Official blog for the book "Just Behind the Door"

Archive for July, 2015

Refuse the Shrink Wrap!

How many of us find that the older we get the more our lives seem to become smaller, as our comfort zone reduces in size until we become a walking add for a new product that could be titled, ‘Shrink Wrap Your Life For Greater Comfort, Security and Protection.’ In this scenario we find ourselves continually judging, complaining and ultimately rejecting any thoughts or ideas that are different from our own life experiences. This mindset is usually followed with the thought that ‘this new idea is uncomfortable to me and I reject it …end of story,’ as we begin to consciously pull the shrink wrap ever closer around us for temporary ‘comfort.’ The irony, of course, is that this type of ‘comfort’ causes us to become wary, insecure and just downright more difficult to be around. Can anyone spell curmudgeon?

Truth be told, as the years pass, unless we actively work against this tendency of living in the past it will infiltrate our very core and we will become less rather than more. To combat this hijacking of new life experiences or thoughts requires two things. First it takes an awareness that temporary discomfort may not be a bad thing and then a commitment to think more deeply about something before allowing ourselves to decide on its merit. Different isn’t automatically bad…simply different. Life is constantly changing and evolving. Are we up to the challenge of it all?

Visualize, if you will, an older version of yourself sitting comfortably in a rocking chair. Maybe your hair color has changed, and your physical energy is not what it used to be as you sit with a friend complaining that ‘things are just not the way they used to be.’ As you are speaking can you feel the energy ebbing away from you? Do you actually want to spend the remaining years rejecting the new and yearning for the past?

Every moment of our life is a choice – what we think, do and say is totally up to us. Yes, life is changing at a breakneck speed and we can choose to hold on and have the ride of our life or reminisce about an easier, slower time.

Our unconscious keeps a running record of all feelings and experiences in our lives. It is the depository of all of who we are … what we have done and learned to date.

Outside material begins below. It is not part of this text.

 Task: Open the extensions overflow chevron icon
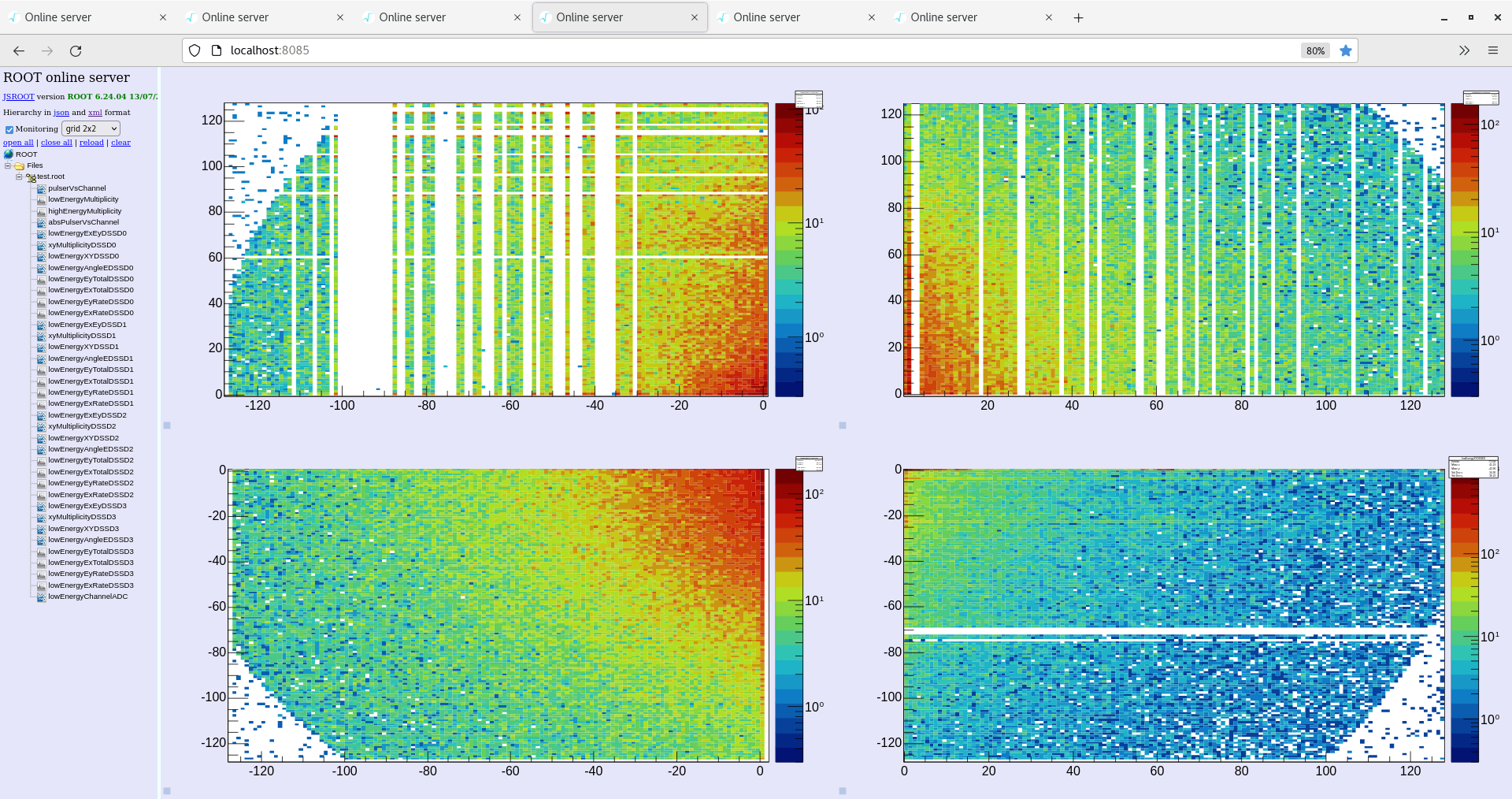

When something new or different comes along we find ourselves at a crossroad. Should I go left and accept or right and reject? This question confronts us on a continual basis – on the news, in our jobs simply every moment we are alive.

In reality, living life to the fullest requires that we slow down when confronted with a new or different thought and think about it long enough to seek the pros and cons of it. When we practice withholding judgment of the unfamiliar or feelings of discomfort we we may just find that there is something to be valued and learned from the experience.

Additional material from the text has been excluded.